[Zu beantwortende Fragen]
a) Wohin wollte die Kollegin aus Nadines Ausbildung laut dem Dokumentauszug für ein paar Monate gehen?
b) Geben Sie den Inhalt des Dokumentauszugs in zwei Sätzen wieder.

[Dokumentauszug]
_____
Sicher mehr als die Hälfte der Frauen im Hotel erhalten früher oder später das freundliche Angebot, auf diesem Wege an einen besseren Job zu kommen. Das Angebot zum karrierefördernden Beischlaf ergeht stets wenig subtil. Nadine hatte in ihrer Ausbildung eine Kollegin, die wahnsinnig gerne für ein paar Monate nach New York ins Schwesterhotel der Kette wollte. Sie blieb dann da, weil sie sich das Ticket persönlich vom Chef hätte abholen müssen. Der Schlüsselsatz hieß dabei: »Wir könnten dann ja auch mal privat was zusammen machen.« Wenn eine Frau im Hotel diesen Satz hört, weiß sie, was er bedeutet.
Vielleicht habe ich ja die eine oder andere Feminismusdebatte in den letzten Jahren verpasst, aber mir scheint, dass es im Großen und Ganzen darum geht, wie erfolgreiche Frauen, Akademikerinnen, endlich Beruf und Familie miteinander vereinbaren können und wie noch erfolgreichere Frauen endlich in die Vorstandsetagen der großen Firmen gelangen. Ich habe nichts gegen diese Dinge. Ja, es kann sein, dass es auch diese Frauen nicht leicht haben mit den Männern. Aber könnte es nicht sein, ganz eventuell, dass es in den Berufen, die nicht mehr einbringen als zweitausend Euro im Monat, für Frauen noch etwas frauenfeindlicher zugeht? Dass Frauen dort noch am ehesten angemacht und angegrabscht oder gleich von ihren Chefs, den Gästen oder Kunden zum Sex aufgefordert werden?
Mir scheint, als interessierten sich die Frauen, die schick angezogen durch die Hotels schreiten, überhaupt nicht dafür. Jedenfalls habe ich es nie erlebt, dass im Restaurant eines Hotels eine Frau am Tisch mal etwas gesagt hätte, wenn der Kollege zum Hintern der Bedienung griff. Das waren wohl zufälligerweise alles keine Feministinnen.
Was ich auch nie erlebt habe in einem Hotel: dass mal eine von diesen Frauen stehen geblieben wäre und ein Zimmermädchen gefragt hätte: Wie ist das hier so? Was erlebt man? Was verdient man? Es passiert nicht. Es interessiert nicht.
_____
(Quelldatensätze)
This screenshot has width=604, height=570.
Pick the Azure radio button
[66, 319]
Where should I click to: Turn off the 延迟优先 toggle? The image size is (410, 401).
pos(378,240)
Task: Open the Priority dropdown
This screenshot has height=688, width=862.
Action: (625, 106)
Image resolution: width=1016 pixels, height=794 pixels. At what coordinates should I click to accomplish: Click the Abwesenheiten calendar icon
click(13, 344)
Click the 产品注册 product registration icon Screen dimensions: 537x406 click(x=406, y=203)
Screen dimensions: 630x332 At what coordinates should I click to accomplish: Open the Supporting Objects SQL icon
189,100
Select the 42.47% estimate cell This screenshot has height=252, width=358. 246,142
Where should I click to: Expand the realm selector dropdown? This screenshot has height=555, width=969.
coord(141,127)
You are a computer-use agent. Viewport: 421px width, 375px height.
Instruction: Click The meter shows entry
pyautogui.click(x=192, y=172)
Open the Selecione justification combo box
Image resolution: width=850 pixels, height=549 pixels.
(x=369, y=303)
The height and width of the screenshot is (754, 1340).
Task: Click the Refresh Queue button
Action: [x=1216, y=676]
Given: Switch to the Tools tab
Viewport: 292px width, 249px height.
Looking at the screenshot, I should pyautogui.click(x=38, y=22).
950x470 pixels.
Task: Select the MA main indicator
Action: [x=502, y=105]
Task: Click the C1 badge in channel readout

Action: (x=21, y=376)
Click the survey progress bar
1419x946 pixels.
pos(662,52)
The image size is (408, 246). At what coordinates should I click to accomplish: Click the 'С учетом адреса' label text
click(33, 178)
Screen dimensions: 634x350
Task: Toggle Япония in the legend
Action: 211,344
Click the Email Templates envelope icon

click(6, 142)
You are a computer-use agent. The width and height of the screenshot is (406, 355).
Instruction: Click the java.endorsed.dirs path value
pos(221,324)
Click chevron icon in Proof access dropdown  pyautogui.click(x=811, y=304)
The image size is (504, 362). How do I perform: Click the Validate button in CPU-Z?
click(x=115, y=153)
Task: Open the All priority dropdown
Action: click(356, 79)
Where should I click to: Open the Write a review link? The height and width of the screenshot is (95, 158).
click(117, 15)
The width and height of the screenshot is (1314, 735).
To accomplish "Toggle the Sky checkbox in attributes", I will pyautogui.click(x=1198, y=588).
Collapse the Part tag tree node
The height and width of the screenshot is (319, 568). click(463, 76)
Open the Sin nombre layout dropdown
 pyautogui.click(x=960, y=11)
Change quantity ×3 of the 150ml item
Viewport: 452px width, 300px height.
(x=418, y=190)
_____
[Lösungen zur Übung]
a) Nach New York ins Schwesterhotel der Kette.

b) Sicher mehr als die Hälfte der Frauen im Hotel erhält früher oder später das wenig subtile Angebot, über Beischlaf an einen besseren Job zu kommen. Während sich die Feminismusdebatte vor allem um erfolgreiche Akademikerinnen dreht, fragt der Text, ob es in Berufen mit nicht mehr als zweitausend Euro im Monat für Frauen nicht noch frauenfeindlicher zugeht, und stellt fest, dass die schick gekleideten Frauen in Hotels weder bei Übergriffen auf Bedienungen etwas sagen noch Zimmermädchen nach ihrer Lage fragen.